BEGIN DOCUMENT SECTION
It might be useful if we first look at some constructions for determining the position of the last numeric within a string, and then see which, if any, of these might also lend themselves to being employed to find the position of the first numeric.

The three main candidates are:

=MATCH(1,0/ISNUMBER(0+MID(A1,ROW(INDEX(A:A,1):INDEX(A:A,LEN(A1))),1)))
=LOOKUP(1,0/ISNUMBER(0+MID(A1,ROW(INDEX(A:A,1):INDEX(A:A,LEN(A1))),1)),ROW(INDEX(A:A,1):INDEX(A:A,LEN(A1))))
=MAX(IF(ISNUMBER(0+MID(A1,ROW(INDEX(A:A,1):INDEX(A:A,LEN(A1))),1)),ROW(INDEX(A:A,1):INDEX(A:A,LEN(A1)))))

the first and last of those committed with CSE.

Obviously the first of those is preferable, since it does not require repetition of the ROW clause. But can such a construction also be used to find the first numeric within a string? If not, can the second? And the third?
END DOCUMENT SECTION
* TASKS TO COMPLETE
1. Answer these about the excerpt on locating numerics in a string, each in a few words:
(a) How many main candidate formulas does it list?
(b) Which of those formulas are committed with CSE?
(c) What reason does it give for preferring the first formula?
2. Please write a continuation of the excerpt on locating numerics in a string, starting after its final question.
The data has nothing to do with the work here.
BEGIN GIVEN DATA
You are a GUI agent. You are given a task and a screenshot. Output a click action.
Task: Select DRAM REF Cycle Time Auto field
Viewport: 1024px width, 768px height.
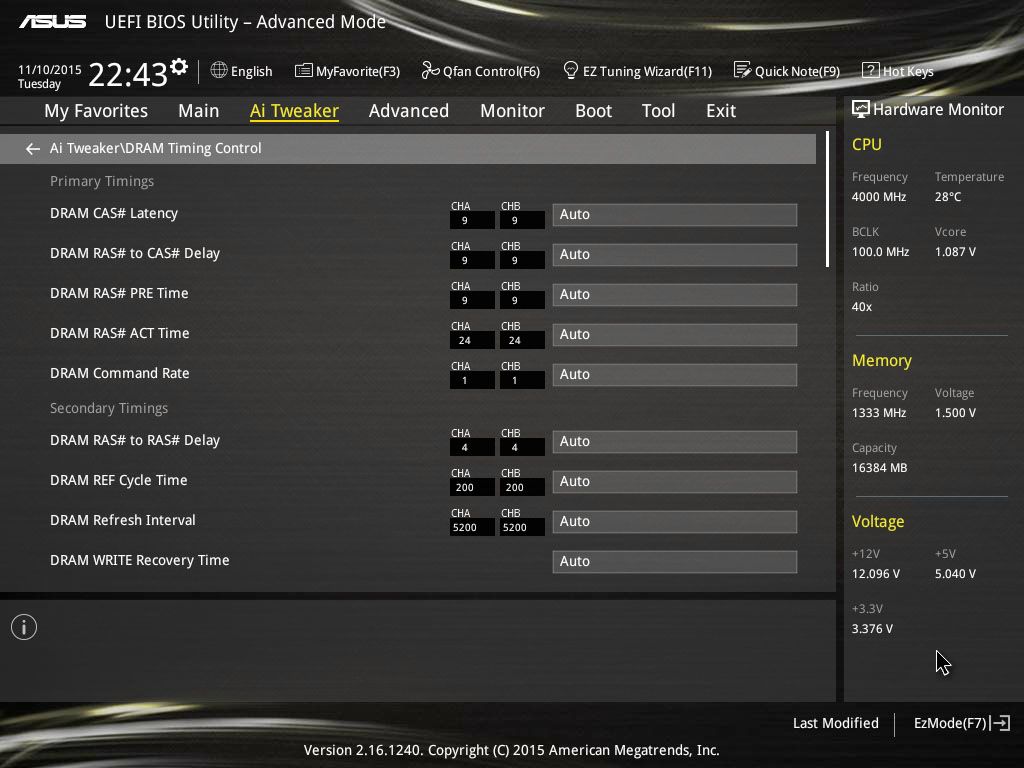675,481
END GIVEN DATA
* OUTPUTS IN ORDER
1.
(a) Three.
(b) The first and the last.
(c) It does not require repetition of the ROW clause.

2.
Before tackling this question, let’s look at how this problem might be approached upon first inspection. The majority of initial attempts, I imagine, would consist of a subtraction comprising the result of our MIN/FIND clause for determining the position of the first numeric within the string and one of the above constructions for determining the last, viz:

MATCH(1,0/ISNUMBER(0+MID(A1,ROW(INDEX(A:A,1):INDEX(A:A,LEN(A1))),1)))-MIN(FIND({1,2,3,4,5,6,7,8,9,0},A1&1/17))

which would make our overall solution (with CSE):

=MID(A1,MIN(FIND({1,2,3,4,5,6,7,8,9,0},A1&1/17)),1+MATCH(1,0/ISNUMBER(0+MID(A1,ROW(INDEX(A:A,1):INDEX(A:A,LEN(A1))),1)))-MIN(FIND({1,2,3,4,5,6,7,8,9,0},A1&1/17)))

Not bad, but can we improve upon this construction for the num_chars parameter?

Well, one such means is via use of a function which I have not yet mentioned, and which consists of a very slight alteration to one of the three suggestions given above for finding the last numeric within a string, viz:

=MAX(IF(ISNUMBER(0+MID(A1,ROW(INDEX(A:A,1):INDEX(A:A,LEN(A1))),1)),ROW(INDEX(A:A,1):INDEX(A:A,LEN(A1)))))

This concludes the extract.